October 18, 2020 by Fr Joseph

Twenty-ninth Sunday, Year A, 18 October, 2020: Isaiah 45:1, 4-6; 1 Thessalonians 1:1-5b; Matthew 22:15-21

     Saint Paul writes to the Romans: Let every person be subordinate to the higher authorities, for there is no authority except from God, and those that exist have been established by God. Paul writes as a Roman citizen, with the rights of a Roman citizen.   

    Ironically, insisting on those rights would lead him to Rome, house arrest and execution under Nero.

    Jesus replies to the disciples of the Pharisees with the Herodians, Then repay to Caesar what belongs to Caesar and to God what belongs to God. Jesus speaks as a Galilean craftsman; historians tell us that the artisans and farmers of Jesus’ day were paying up to three-quarters of their income in combined taxes. Before King Herod and Caesar they had no tangible rights.

    Caesar’s coin, for the census tax, bore the image of Tiberius Caesar on one side and on the reverse, that of his mother, Livia, as the deified Empress—the Roman Senate had voted her into the ranks of the immortals.
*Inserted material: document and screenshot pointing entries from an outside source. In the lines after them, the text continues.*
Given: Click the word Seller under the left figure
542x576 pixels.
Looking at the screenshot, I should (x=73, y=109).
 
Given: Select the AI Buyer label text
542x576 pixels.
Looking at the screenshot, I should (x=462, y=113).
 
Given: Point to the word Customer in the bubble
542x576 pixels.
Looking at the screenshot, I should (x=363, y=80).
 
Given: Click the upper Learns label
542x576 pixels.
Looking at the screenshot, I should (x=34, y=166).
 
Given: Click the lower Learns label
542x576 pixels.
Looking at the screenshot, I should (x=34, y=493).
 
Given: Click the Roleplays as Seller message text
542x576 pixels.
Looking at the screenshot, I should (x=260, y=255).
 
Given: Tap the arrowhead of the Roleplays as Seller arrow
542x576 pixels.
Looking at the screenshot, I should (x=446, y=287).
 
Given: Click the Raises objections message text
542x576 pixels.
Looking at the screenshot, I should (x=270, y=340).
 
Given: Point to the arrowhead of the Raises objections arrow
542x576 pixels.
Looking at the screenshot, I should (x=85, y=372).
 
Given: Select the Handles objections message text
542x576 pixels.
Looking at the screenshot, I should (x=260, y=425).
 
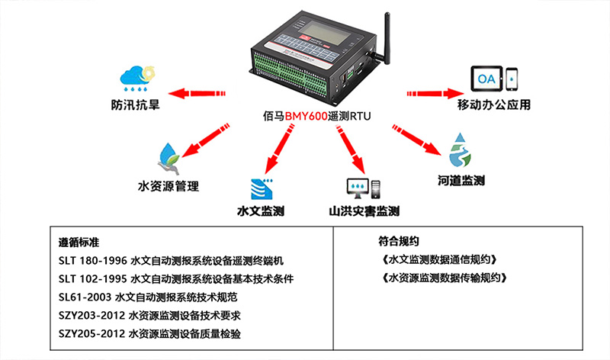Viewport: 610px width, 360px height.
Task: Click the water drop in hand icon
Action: click(170, 156)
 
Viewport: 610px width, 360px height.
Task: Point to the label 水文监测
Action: click(261, 211)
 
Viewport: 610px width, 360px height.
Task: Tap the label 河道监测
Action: click(461, 182)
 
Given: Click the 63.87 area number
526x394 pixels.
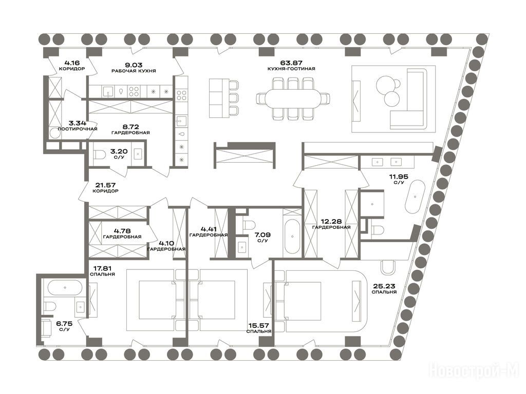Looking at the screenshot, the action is (x=291, y=63).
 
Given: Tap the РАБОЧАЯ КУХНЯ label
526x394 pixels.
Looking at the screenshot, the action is (x=134, y=71).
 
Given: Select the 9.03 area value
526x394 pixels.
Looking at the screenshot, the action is (x=134, y=65).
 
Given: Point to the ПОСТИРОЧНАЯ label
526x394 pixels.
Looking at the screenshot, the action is (x=78, y=129).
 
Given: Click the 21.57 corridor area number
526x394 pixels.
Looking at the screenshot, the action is (x=105, y=185).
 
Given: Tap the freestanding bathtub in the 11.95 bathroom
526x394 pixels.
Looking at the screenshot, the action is (x=415, y=196).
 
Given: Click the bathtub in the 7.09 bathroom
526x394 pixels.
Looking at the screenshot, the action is (x=292, y=237).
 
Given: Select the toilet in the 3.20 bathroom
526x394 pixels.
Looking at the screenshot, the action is (x=100, y=154).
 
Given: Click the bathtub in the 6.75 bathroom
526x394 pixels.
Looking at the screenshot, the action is (x=64, y=288).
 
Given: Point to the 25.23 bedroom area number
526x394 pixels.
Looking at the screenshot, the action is (x=384, y=286).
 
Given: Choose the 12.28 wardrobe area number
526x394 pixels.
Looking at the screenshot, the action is (x=331, y=222).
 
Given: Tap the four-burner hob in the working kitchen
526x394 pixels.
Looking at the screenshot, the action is (x=134, y=91).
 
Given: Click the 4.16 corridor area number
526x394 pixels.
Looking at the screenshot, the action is (x=72, y=62).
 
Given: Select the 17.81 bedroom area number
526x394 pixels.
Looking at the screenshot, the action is (x=102, y=268).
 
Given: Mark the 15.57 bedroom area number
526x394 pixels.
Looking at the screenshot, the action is (x=259, y=325).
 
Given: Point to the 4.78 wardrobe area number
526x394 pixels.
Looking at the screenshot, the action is (x=122, y=231).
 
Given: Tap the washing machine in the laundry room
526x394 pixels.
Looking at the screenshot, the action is (x=54, y=133).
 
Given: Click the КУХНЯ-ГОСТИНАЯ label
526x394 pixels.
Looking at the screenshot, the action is (x=291, y=69).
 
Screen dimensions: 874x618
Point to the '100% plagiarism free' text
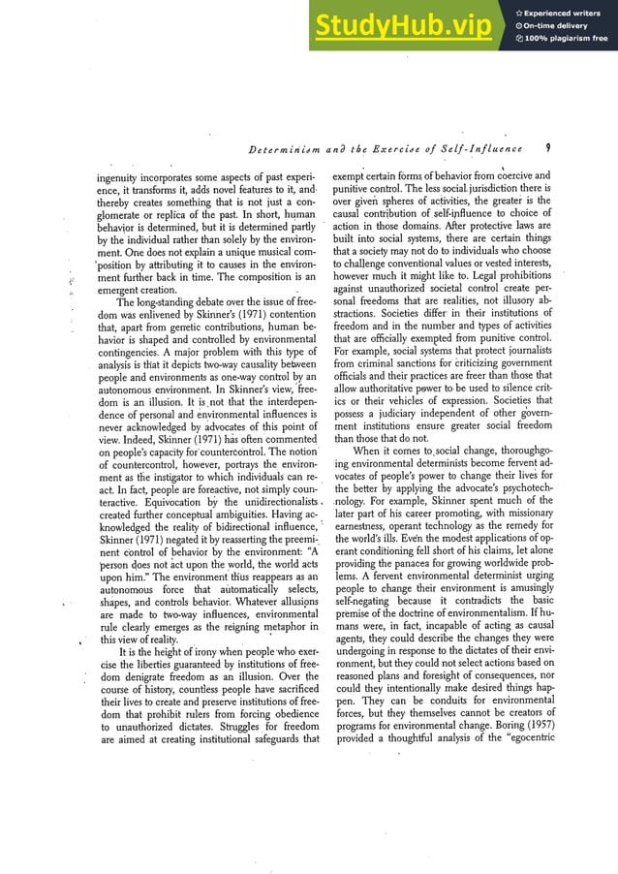(566, 39)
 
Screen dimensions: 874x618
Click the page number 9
(547, 148)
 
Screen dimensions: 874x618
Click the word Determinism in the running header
(280, 149)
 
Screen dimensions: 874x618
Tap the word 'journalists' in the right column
(520, 350)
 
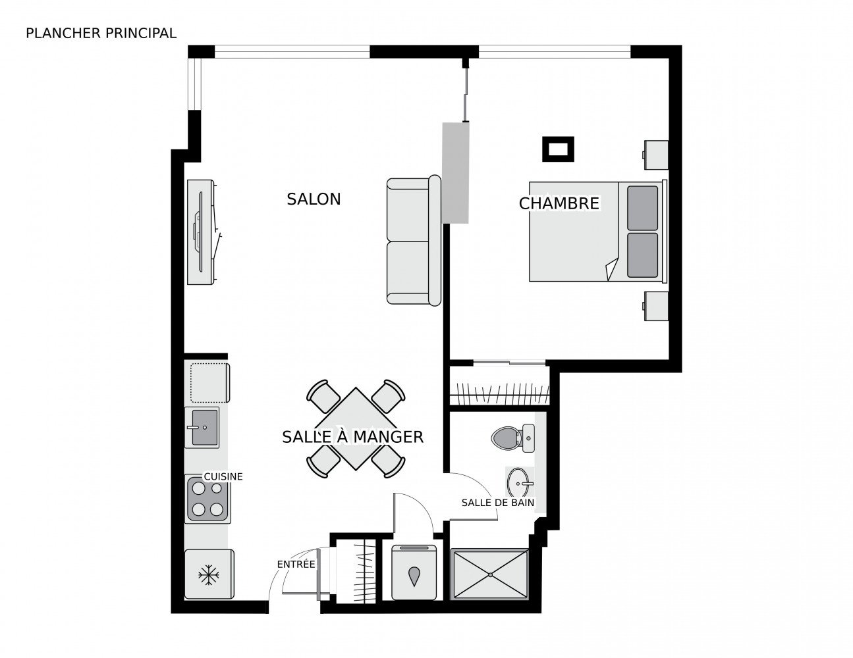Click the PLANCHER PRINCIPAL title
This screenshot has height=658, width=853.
[101, 34]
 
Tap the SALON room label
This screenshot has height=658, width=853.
[314, 199]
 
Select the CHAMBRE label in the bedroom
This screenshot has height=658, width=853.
[559, 203]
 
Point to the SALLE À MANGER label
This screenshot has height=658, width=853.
[353, 437]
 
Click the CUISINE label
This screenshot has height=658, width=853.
[223, 476]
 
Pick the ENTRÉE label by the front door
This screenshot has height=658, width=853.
[296, 564]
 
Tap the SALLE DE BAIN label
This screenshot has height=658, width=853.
[498, 503]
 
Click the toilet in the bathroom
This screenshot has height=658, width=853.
[512, 438]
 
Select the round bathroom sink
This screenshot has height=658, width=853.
[519, 483]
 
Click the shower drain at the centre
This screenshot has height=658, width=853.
[490, 574]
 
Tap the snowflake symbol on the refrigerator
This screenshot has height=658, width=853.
[208, 575]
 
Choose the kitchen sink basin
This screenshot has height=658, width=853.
[204, 428]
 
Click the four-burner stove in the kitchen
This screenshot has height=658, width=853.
[207, 499]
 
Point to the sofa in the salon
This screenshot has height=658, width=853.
[414, 240]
That was a particularly repugnant blasphemy to any Jew; given Livia’s personality, that “deification” was probably repugnant to many a senator coerced to vote her that honor.

     Jesus’ reply is dismissive, setting no value on such a coin; it’s as if he’s saying, “Send that travesty—and the tax—back to Caesar.”

     By the time the Book of Revelation is written, the Roman Capitol is depicted as the whore of Babylon and the Emperor plays the role of Anti-Christ.

    There is no clear and consistent New Testament policy about civil authority, nor should there be. But there is a consistent New Testament ethos about power, privilege and influence: they are not the path God takes. In Jesus Christ, God has chooses the path of powerlessness and identification with the marginal and the rejected.

    Looking back over more than two-thousand years of Church history, this remains an example very difficult for most Christians to assimilate, or even accept intellectually. But, as Elizabeth Johnson reminds us, “The cross opens a pathway for all the suffering of the world to be taken into the very being of God. God is now so tied into history through his freely given Love on the cross that the pain of the world is admitted into himself. There, the power of divine Love heals, changes, saves it…”    

    Can power, privilege or influence compete with that?